One of the first things the government did was to set up a review into our health and safety system – or, as it called it, the “burden” of our health and safety system. This was done by Lord Young and it started as a Conservative Party policy review, but after election became a government review. By then evidence had been taken and the report partly written and organisations given under three weeks to prepare and present evidence. When it was published, in October 2010, very few of the conclusions were based on evidence and the report admitted that much of the problem was “perceptions”. However, it accepted that the basic health and safety system was sound and made few major recommendations on legislation beyond proposals on reporting of injuries. Most of the recommendations were around food safety, consultants and compensation. Not one single proposal to improve health and safety was contained in the report. It did, however, reject the proposal in the Coalition Agreement to exempt the police from health and safety regulation.

That was quickly followed by a further review by Professor Löfstedt of King’s College London. Like the Young Review, it was limited to looking at the “burden” of regulation. The terms of reference were: “The review will consider the opportunities for reducing the burden of health and safety legislation on UK businesses whilst maintaining the progress made in improving health and safety outcomes.”
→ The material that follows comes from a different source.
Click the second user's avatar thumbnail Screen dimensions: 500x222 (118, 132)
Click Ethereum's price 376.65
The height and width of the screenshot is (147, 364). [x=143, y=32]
It was published in November 2011 and, also like the Young Review, it found that the current framework was fit for purpose and there was no evidence of excessive regulation, or of a compensation culture. Again it made a number of recommendations on compensation, the self-employed and consolidating regulations, but was generally positive about the need for regulation and a strong health and safety culture.

At the same time as the Löfstedt Review was being conducted, the government ran the Red Tape Challenge, which involved asking businesses (but not unions) what health and safety regulations could be removed. This was a lengthy exercise but the overall result was that the vast majority of respondents, rather than saying that regulations could be removed, were either supportive of the existing regulations or suggested improvements. This was a major embarrassment for the government. Virtually the only thing that came out of it was a recommendation that electrical equipment did not have to be automatically tested every year. In actual fact there had never been such a requirement.

Finally, in 2013, the government asked the head of the Engineering Employers’ Federation, Martin Temple, to review the HSE to see whether it was fit for purpose. Like Young and Löfstedt, Temple found no major problems with the health and safety system and presented a glowing report of the work of the HSE and the need for strong health and safety regulation and enforcement.

Clearly this was not what the government wanted to hear, so it said it would be going further than the report recommended in a number of areas.

None of these reviewers was asked to look at what could be done to improve health and safety; that was not even on the agenda. But what these reviews all show is that the government is hell-bent on trying to reduce health and safety protection – and if it does not like the answers it is given, it just sets up another review.

While all the reviews have been generally supportive, each has eaten away a little at the regulations we have. At the same time the HSE and the health and safety community have suffered from review overload as a result of the changes and uncertainties. These have had a major effect on the work of the HSE, as well as the view of industry towards the HSE and health and safety in general.